*Given problem 1:*
List every web browser named in the Blackboard and Moodle comment thread below.
*Given problem 2:*
Carry the Blackboard and Moodle comment thread below forward from its final sentence.

The big issue actually being the assessments losing answers has a work around with removing multiple attempts and I have been told by support that they will be releasing a fix for this issue.
All in all, I find that the latest version (7.1) is very Firefox friendly and even works well on Safari. I actually feel that it is best served by Firefox than by IE.
-- Too Lazy to sign up for an account.
When I was first appointed as a faculty member around 1996 I immediately started using web pages with my classes. Many of my pages had alot of the features that Blackboard now claim to have a patent upon (discussion forums, etc.). I have even published an academic paper on this stuff, as I was an 'early adopter'.
Eventually, my school bought into the Blackboard thing. I refused to join in, because my web pages provided all the functionality I needed, without needing the huge computational overhead and without the security concerns. The necessity of JavaScript is a particular concern. Then Blackboard made a big marketing move: we had to sign up for an expensive new version. As a State school, we could not afford it, so we had to quit Blackboard. We moved to Moodle.
The move to Moodle produced a whole new pile of problems. It seemed that some faculty, having learned how to do things with Blackboard, appeared incapable of learning Moodle! They bitched and complained. One idiot from the English dept. even suggested in our Faculty Senate that we should try and develop a Moodle interface that emulated Blackboard! Fortunately, common sense prevailed and this was not approved.
However, here is the problem: techno-phobic faculty members are now hooked on Blackboard. In our case, they are being forced to wean themselves to Moodle. All this being said, much or most of the functionality available with these systems can be provided in plain HTML, with a few tricks, to enable passwords and the like. With good modern HTML Editors (like Nvu), once these are set up correctly, plain web pages can be created without the user realising that they are doing anything too much different from writing an MS-Turd document. However, it seems impossible for me to convince other faculty to do this. We all have PhDs, so at least some of us should be smart. After all, my 11 year old daughter can make web pages! Yet, the luddites still abound. These are the people Blackboard are relying upon to make them their millions. I think that it is just sad.
Seems to me the biggest loser here could be the most popular open source LMS -- Moodle. It's hard for me to feel sympathy for them given the discussions below that are less than a month old. If Blackboard is a "bad guy" here, how is Moodle any better?
r owse_thread/thread/60b321aba956fcdd/c634155509923a cb?lnk=raot/
http://moodle.org/mod/forum/discuss.php?d=48528/
and here:
http://groups.google.com.br/group/sf-uk-discuss/b
What's the problem with the "Method for exercising a cat" patent that everyone always brings up? I see that it was filed for in 1993. Was there some prior art before 1993 that described harrassing cats with laser pointers?
Maybe someone with more legal experience can show me what's so silly about this patent.
Validation should happen for almost free. A good software test involves some sort of input faking and screen scraping, so as not to interfere with the running software on the machine. As such, it should be pretty simple to rerun the test on any other platform. If it's not key-for-key identical, you've failed anyways. Developing the test costs, rerunning it should happen in an automated fashion for every check-in to cvs and simply mail results to the developer.

*Extracted entries:*
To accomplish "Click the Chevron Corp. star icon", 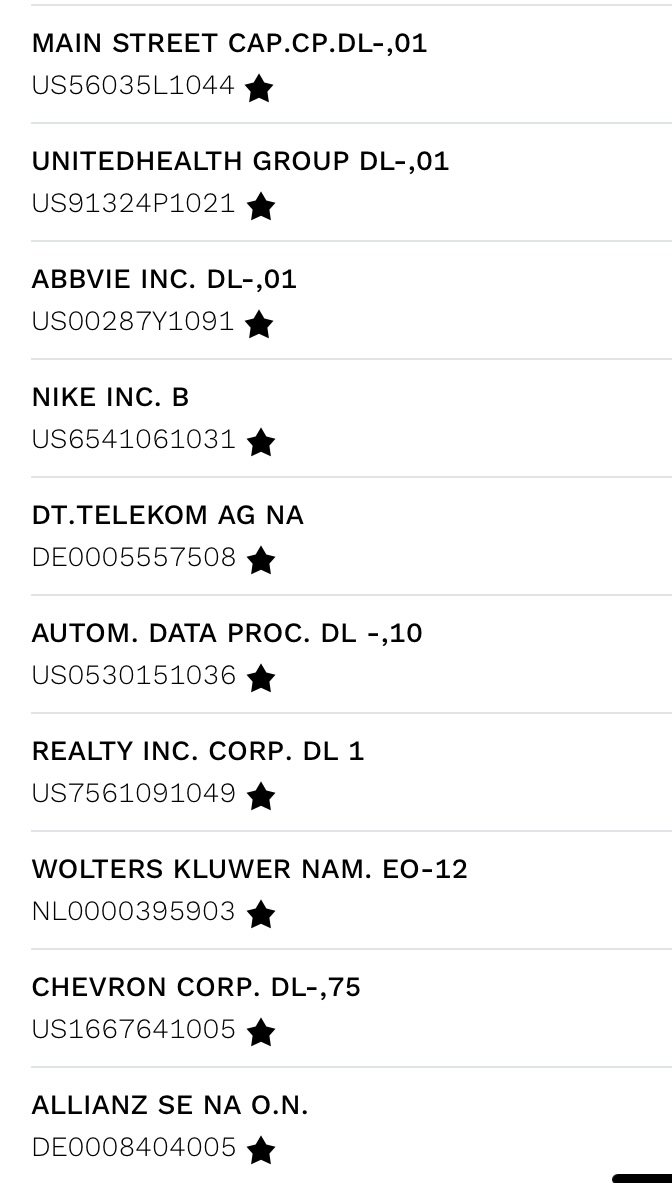I will pos(261,1033).
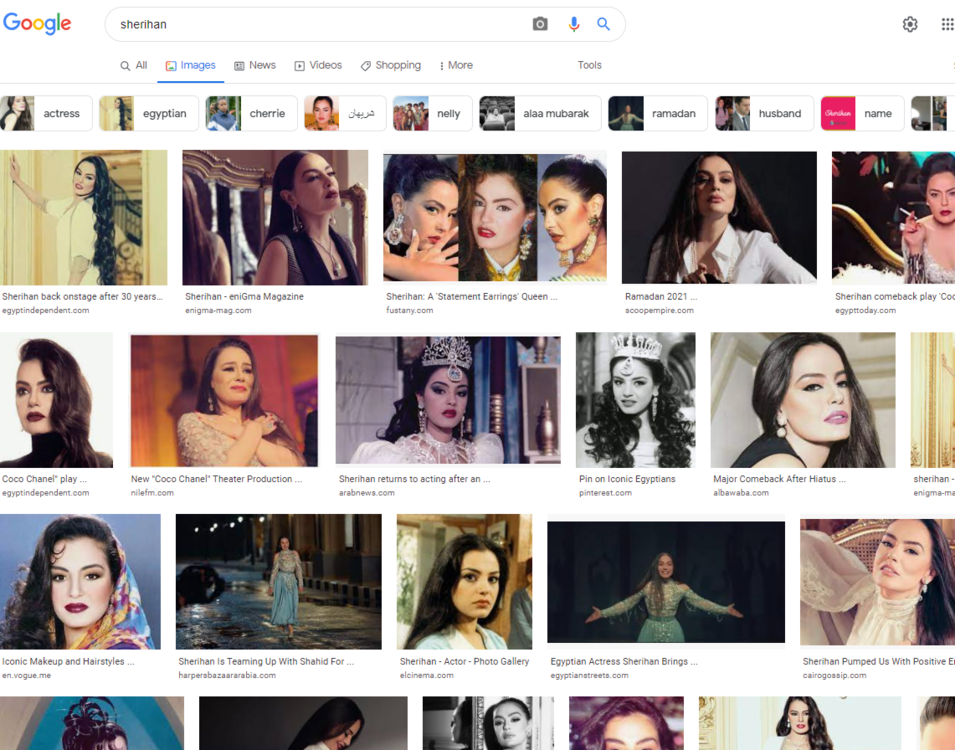This screenshot has height=750, width=955.
Task: Switch to the News tab
Action: tap(255, 65)
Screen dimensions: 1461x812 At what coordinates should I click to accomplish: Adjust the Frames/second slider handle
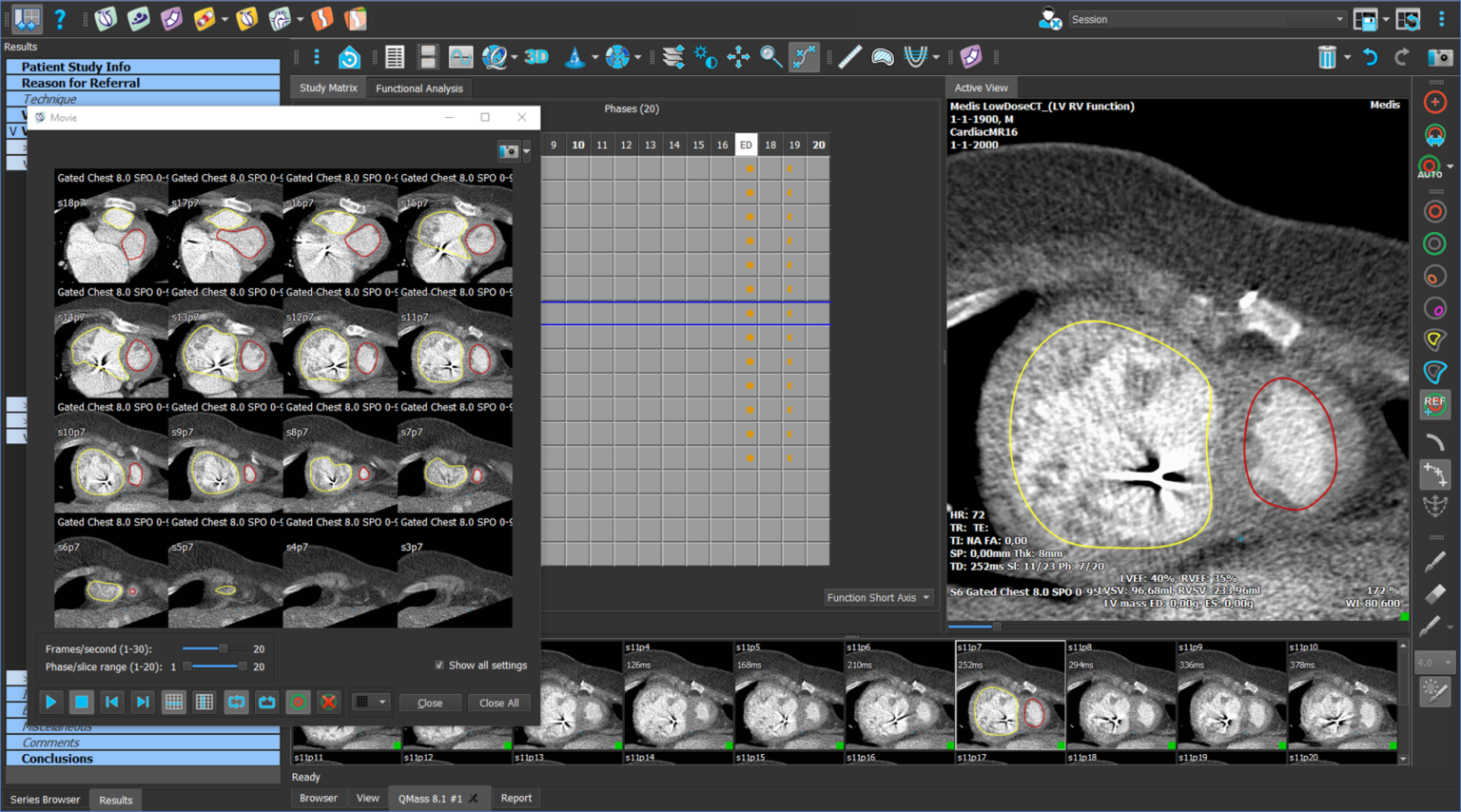pos(224,648)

*Exercise response 1:*
Firefox, Safari, IE

*Exercise response 2:*
Seriously, browser based stuff should run on almost anything, and should be tested on it. The whole point is to remove the client-system from the usage requirements.
Seems like more proof that the company is a Rambus. All patents, no solid, useful, inovative products.
- WNight
AFAIK back when my local uni switched to WebCT (huge and expensive mistake that they are still failing to clean up) it was done so with sweeteners by Microsoft. This is, of course, hearsay which is the best you'll ever get from uni students and the odd IT department contact. So as far as I'm aware WebCT and Microsoft were in bed together or partly owned or similar at some point in the past.
I ate your fish.
It does suck. Thankfully our Univ switched to D2L this year. Waaaay better!
Patent: from Latin patere, to be open
OT: about your signature - for easy (i.e. Windows install shield style) installs, Linux already has Autopackage. I use it for Oolite. Works very well. Quite a few projects are now using it for distro-independent installers.
http://autopackage.org/
Oolite: Elite-like game. For Mac, Linux and Windows
Why do majority of the people on this earth pay to use windows when you can get linux/unix for free?
http://www.boycottblackboard.org/ This might turn out to be an expensive battle for Blackboard!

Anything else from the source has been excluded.